Social media has positioned itself as the savior to these problems, because ads on Facebook, Twitter, Instagram and Pinterest mimic the activity that regular users are already doing – they just happen to be sponsored. The ads are meant to fit in organically, and so people engage with them more. More importantly, brands pay more for that engagement.

But a new study shows that, ten years into the social media phenomenon, the noise has increased, but engagement has decreased.

According to Forrester, brands are using more social media than ever. At least 80% of the top 50 global brands actively post to the top five social media platforms, and their followings on those platforms has increased. But engagement is down over last year. Despite increasing their volume of posting on just about every social media platform, the percentage of posts that garnered interactions with users fell.

 

The rates at which users interact with branded social media posts has always been low, but Forrester’s 2014 study and this year’s, they’re looking even worse. Last year, Instagram posts from brands created interactions with 4.2% of a brand’s followers. This year, that fell to 2.2%. On Pinterest, interactions fell from 0.1% to 0.04%.

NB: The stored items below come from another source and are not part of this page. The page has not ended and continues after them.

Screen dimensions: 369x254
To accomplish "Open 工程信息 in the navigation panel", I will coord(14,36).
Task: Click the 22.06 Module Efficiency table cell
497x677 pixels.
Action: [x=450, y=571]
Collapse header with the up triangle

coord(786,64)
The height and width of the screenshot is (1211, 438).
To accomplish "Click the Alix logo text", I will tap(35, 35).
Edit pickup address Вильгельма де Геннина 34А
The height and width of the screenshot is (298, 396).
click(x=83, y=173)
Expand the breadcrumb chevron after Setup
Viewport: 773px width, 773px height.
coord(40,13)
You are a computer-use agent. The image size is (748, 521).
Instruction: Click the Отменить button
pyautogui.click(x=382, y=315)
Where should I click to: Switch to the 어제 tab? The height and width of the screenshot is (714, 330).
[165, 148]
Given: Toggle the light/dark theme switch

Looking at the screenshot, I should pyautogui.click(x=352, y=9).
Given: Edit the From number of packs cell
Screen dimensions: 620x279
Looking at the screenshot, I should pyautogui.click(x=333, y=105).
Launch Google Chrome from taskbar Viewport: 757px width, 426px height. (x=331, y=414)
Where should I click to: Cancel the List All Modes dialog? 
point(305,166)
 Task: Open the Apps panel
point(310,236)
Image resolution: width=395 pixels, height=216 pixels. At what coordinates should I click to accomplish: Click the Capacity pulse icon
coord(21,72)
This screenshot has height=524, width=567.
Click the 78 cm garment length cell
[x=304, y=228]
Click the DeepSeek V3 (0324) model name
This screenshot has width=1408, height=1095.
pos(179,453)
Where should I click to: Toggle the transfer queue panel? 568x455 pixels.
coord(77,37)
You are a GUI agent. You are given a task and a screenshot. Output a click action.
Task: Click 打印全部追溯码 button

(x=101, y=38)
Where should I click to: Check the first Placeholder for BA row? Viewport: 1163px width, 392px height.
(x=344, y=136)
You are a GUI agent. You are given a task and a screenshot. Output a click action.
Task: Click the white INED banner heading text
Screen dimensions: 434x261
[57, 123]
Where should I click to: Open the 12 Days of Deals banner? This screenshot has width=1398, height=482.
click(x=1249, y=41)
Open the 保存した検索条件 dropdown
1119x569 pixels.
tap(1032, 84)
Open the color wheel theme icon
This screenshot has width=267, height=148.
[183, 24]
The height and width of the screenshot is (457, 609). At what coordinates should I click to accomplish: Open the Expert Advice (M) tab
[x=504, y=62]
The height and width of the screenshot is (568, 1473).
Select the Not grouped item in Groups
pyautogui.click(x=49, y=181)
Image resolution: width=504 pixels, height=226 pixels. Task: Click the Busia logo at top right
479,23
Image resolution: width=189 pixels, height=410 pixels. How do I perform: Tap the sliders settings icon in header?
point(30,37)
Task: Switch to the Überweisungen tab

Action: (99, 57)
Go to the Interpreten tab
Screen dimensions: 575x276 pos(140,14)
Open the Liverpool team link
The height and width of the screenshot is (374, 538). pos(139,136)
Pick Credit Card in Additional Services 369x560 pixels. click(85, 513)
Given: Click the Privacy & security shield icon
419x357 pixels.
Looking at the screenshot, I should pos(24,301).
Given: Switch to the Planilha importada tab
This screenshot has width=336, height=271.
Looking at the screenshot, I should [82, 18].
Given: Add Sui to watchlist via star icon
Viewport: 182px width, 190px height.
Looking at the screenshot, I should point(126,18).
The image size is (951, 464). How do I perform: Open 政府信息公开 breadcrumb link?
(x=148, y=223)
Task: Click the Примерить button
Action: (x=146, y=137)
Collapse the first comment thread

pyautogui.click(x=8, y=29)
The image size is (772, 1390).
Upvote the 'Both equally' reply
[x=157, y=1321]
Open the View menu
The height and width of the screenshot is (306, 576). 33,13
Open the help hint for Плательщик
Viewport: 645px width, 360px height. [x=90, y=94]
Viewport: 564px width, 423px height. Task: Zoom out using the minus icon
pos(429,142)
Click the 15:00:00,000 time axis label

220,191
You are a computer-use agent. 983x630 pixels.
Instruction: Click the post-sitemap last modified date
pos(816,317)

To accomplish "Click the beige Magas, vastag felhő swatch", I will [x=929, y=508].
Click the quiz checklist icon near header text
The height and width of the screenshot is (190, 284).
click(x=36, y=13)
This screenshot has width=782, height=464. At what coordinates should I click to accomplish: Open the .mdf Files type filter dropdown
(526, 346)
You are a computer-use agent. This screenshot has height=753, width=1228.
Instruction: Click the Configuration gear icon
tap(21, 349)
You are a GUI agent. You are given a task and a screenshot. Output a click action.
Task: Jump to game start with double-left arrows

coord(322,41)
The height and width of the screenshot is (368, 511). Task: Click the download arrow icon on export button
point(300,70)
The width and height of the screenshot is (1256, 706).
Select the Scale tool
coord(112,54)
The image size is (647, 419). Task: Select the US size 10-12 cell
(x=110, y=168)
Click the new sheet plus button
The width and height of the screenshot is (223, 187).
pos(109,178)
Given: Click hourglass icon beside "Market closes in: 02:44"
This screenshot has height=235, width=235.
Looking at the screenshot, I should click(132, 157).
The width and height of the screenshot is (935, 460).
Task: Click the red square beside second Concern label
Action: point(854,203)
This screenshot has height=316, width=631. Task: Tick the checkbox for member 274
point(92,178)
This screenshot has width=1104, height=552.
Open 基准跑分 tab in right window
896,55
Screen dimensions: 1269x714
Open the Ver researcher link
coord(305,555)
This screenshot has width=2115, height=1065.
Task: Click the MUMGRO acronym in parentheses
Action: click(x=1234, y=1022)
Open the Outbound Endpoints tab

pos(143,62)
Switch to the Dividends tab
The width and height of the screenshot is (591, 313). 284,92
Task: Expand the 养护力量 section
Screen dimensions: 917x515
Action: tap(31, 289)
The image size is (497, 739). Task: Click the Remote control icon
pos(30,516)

In order words, brands are doing more work and getting less attention for it. (On Facebook, interaction rates increased from 0.07% to 0.2%.)

A slight drop is to be expected to some degree – early adopters will always get the most attention, and over time, users will become desensitized to ads. That’s why savvy brands have rushed to adopt emerging platforms like Vine, Kik and Snapchat, even though their advertising products are relatively young and unproven. It pays to be first, even if it’s just experimental.

Social networks should worry about the desensitization, though. There was once a time when banner ads were tolerated. Then people started ignoring and the term “banner blindness” was coined. Social networks like Facebook and Twitter have long touted the superiority of their ads over banner ads, which have miserable click-through rates of less than 0.1%. But if Forrester’s study is to be believed, the interaction rates on social media aren’t much better, and they’re only getting worse.